2) First the initial value of B: the distance from the farthest nearest neighbor of X to k nearest neighbor;

3) in the above step 7), after each calculation of a distance, and the distance from the distance table of the K songs to compare, if this distance is smaller than any one of the table, then decisively eliminate the table in the distance of the largest one, that is, to abandon the first k;





Patterns Recognition (Pattern recognition) Learning notes (27)--Fast nearest neighbor method based on tree search algorithm

Contact Us

The content source of this page is from Internet, which doesn't represent Alibaba Cloud's opinion; products and services mentioned on that page don't have any relationship with Alibaba Cloud. If the content of the page makes you feel confusing, please write us an email, we will handle the problem within 5 days after receiving your email.

If you find any instances of plagiarism from the community, please send an email to: info-contact@alibabacloud.com and provide relevant evidence.
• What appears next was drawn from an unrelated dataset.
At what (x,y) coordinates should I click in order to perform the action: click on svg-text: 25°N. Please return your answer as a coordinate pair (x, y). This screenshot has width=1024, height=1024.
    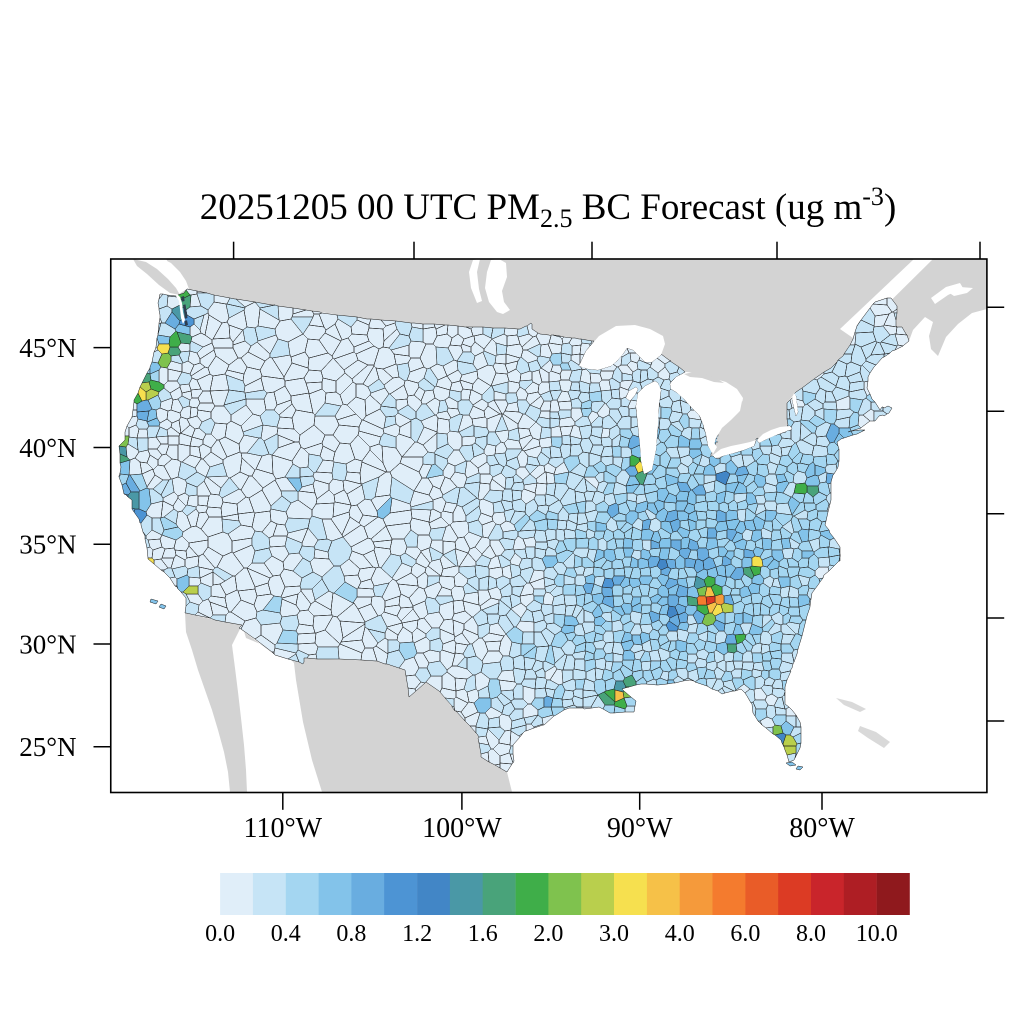
    Looking at the image, I should click on (48, 747).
A staff member will contact you within 5 working days.

A Free Trial That Lets You Build Big!

Start building with 50+ products and up to 12 months usage for Elastic Compute Service

  • Sales Support

    1 on 1 presale consultation

  • After-Sales Support

    24/7 Technical Support 6 Free Tickets per Quarter Faster Response

  • Alibaba Cloud offers highly flexible support services tailored to meet your exact needs.